▸ Exercise instructions
Once the line containing "This screenshot has width=580, height=580." is found in the listing below, return it and each line after it through the last, exactly as given.

▸ Exercise data
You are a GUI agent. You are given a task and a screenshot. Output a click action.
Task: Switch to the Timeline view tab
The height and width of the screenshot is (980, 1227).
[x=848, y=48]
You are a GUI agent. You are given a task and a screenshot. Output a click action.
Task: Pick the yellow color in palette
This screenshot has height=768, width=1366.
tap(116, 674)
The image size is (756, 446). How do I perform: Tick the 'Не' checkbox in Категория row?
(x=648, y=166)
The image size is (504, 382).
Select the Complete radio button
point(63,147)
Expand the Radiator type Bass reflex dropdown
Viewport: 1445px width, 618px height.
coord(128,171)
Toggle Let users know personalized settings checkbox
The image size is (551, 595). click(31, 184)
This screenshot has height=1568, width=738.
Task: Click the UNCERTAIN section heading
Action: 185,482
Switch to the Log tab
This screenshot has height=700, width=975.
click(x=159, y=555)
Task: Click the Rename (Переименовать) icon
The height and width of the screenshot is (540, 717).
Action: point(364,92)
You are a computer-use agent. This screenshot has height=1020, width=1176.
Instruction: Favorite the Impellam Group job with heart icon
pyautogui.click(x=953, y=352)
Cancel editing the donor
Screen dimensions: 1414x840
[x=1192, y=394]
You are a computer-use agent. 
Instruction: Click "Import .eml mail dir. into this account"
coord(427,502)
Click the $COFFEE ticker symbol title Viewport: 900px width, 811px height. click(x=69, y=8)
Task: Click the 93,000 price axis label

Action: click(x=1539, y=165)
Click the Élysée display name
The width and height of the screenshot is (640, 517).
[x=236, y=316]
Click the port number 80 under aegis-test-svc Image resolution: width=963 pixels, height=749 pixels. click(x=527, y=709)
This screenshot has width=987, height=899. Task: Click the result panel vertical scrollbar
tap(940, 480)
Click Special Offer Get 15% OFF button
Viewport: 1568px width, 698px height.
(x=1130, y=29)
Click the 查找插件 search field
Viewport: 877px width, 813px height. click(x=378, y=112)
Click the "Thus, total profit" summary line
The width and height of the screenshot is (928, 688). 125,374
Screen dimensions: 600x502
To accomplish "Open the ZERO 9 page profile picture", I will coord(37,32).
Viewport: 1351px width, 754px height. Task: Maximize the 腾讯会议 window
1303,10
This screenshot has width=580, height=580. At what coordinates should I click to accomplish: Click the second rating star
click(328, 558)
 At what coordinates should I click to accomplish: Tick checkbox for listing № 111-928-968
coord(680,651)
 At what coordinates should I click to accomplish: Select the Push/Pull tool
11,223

▸ Result of the task
This screenshot has width=580, height=580. At what coordinates should I click to accomplish: Click the second rating star
click(328, 558)
 At what coordinates should I click to accomplish: Tick checkbox for listing № 111-928-968
coord(680,651)
 At what coordinates should I click to accomplish: Select the Push/Pull tool
11,223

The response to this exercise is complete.